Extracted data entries
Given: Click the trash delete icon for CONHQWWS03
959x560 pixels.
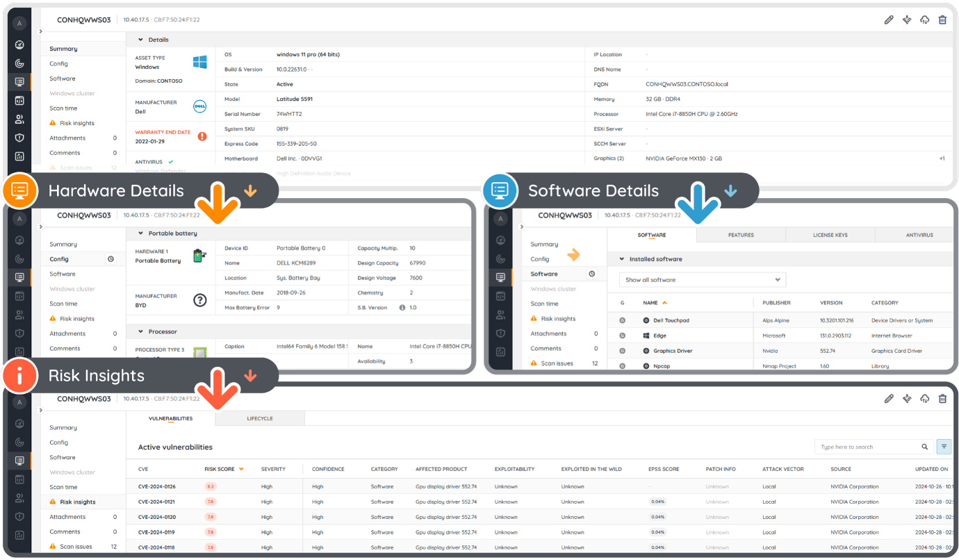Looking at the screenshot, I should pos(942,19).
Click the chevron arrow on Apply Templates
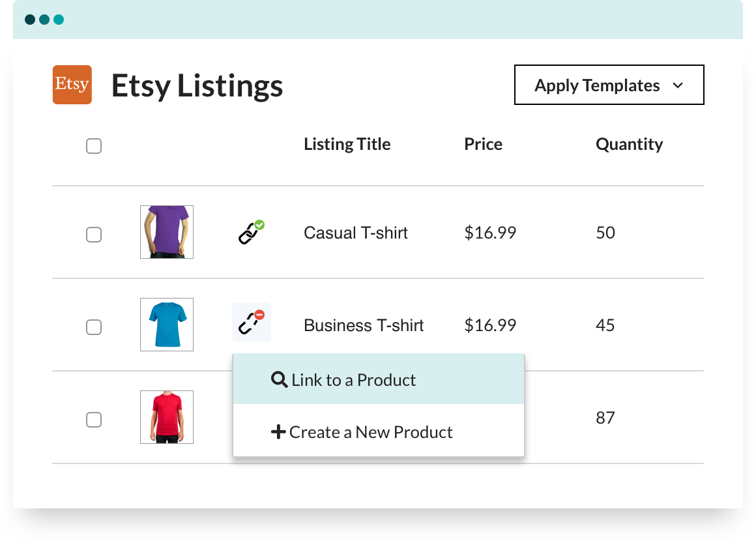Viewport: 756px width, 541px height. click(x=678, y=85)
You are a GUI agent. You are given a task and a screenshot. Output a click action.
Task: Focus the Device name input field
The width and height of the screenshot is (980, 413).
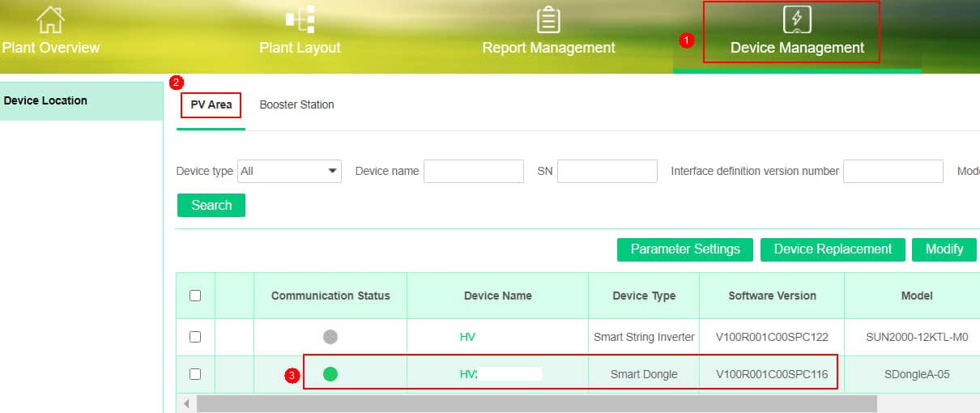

---

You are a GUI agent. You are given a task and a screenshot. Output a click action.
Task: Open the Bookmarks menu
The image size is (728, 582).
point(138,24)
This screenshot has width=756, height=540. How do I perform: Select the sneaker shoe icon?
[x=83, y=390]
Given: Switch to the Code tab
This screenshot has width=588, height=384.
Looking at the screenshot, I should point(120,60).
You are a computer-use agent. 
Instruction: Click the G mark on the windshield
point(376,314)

SET PROBLEM: Rewrite the lines of the listing above as a numbered list, leaving out blank lines, starting with the line containing "You are a computer-use agent." and going on through the line containing "point(376,314)".

TASK RESPONSE:
1. You are a computer-use agent. 
2. Instruction: Click the G mark on the windshield
3. point(376,314)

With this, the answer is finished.